A company called VIRURL claimed responsibility for the mini-uprising and used the rally as a springboard to announce the launch of its enhanced branded advertising platform with a new interactive widget feature called a “Slideout.” This widget offering, which is targeted toward web publishers, is designed to serve and monetize relevant partner content to website visitors without the need for obtrusive banner ads.
Some in the ad industry believe that banner ads are dead (you can take a look at my recent article about this topic here), while others believe it may just be going through an identity crisis with the explosion of mobile, or evolving into a more interactive, yet-to-be-named form altogether. Some believe that sponsored recommended content will soon be replacing the real estate that banner ads take today.
“The goal of the protest was to raise awareness of how users have a distain for spammy banner ads,” said VIRURL CEO Francisco Diaz-Mitoma. “Some call it a lofty goal, but I think it is possible to revolutionize the way advertising happens online.
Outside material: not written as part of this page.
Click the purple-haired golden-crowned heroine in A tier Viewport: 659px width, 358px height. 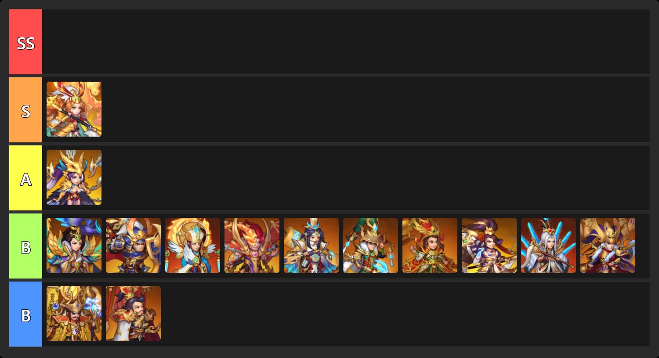pyautogui.click(x=74, y=177)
I want to make sure the next few generations of users online have a positive experience. I think this will happen if we put the ball in the advertiser’s court and ask them, ‘Want to get my attention? Make something I care about, make me think about something, create some emotion and impact me in some way.’”
What About Mobile?
So if banner ads are being replaced with new technologies, how do mobile ads fit into the picture? A study issued last week by social ad company RadiumOne examined the role of mobile advertisements and how advertisers are using targeting technologies to reach the 18-34 year old demographic, what Nielsen calls the “Connected Generation” or “Generation C.” According to the results of this study, 47 percent of respondents indicated that they clicked on a mobile ad in the past 3 months and 54 percent mentioned they have made a purchase from a mobile device in the last 6 months.
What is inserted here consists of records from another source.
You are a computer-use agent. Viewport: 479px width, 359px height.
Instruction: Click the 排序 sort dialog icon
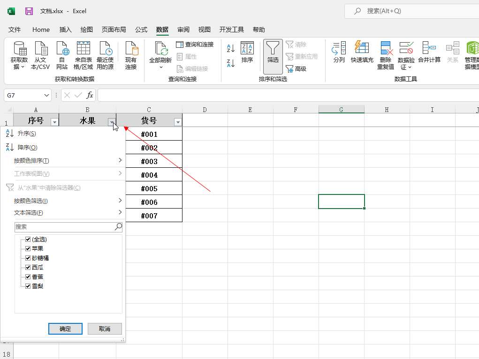[247, 49]
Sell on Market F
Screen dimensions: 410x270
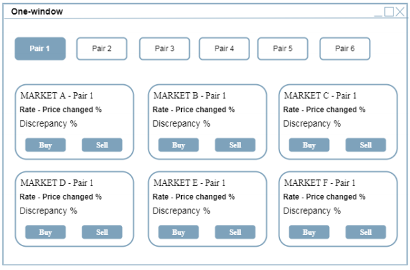366,232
Also worth mentioning is the fact that more than half of the respondents used their mobile devices to comparison shop at least once a week. I know from personal experience that if I am in a store checking out high-ticket items, I will do a quick online search while standing in front of the item before deciding whether or not to pull the trigger. Out of the findings, one thing is clear: The mobile phone is a very personal device and one’s intimate connection to the outside world. Reaching consumers on mobile is about tapping into their personal desires, tastes and purchasing habits. Mobile will be a major focus for brands in 2013.
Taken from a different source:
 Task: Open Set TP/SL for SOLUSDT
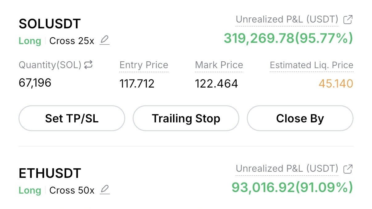point(72,118)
Diaz-Mitoma said advertisers have a lot of work ahead of them to fine-tune the mobile ad experience.
“Most of today’s mobile banner ads are referral URL’s that direct users to download an application,” he said. “Now, let’s stop and think about the experience. You’re in an app, playing a game or taking a photo and an ad pops up, taking you out of that experience, completely breaking it. Now you’re downloading an app for a couple minutes and once that happens – now what? That mobile banner experience is completely broken.”
A recent survey of mobile users conducted by Google revealed that 72 percent of respondents think it’s important to them that websites are mobile-friendly, yet 92 percent had visited a site that doesn’t work well on their device. 67 percent said that a mobile-friendly site makes them more likely to purchase a product or use a service.
Truth be told, for all of the hoopla surrounding the rise of mobile advertising, websites are pretty far behind in being optimized for mobile devices. No matter how much promise mobile holds for advertisers, a lot of investment still needs to be made on the publisher side to get websites up to speed to match the demand and revenue potential offered by the elegance of mobile advertising.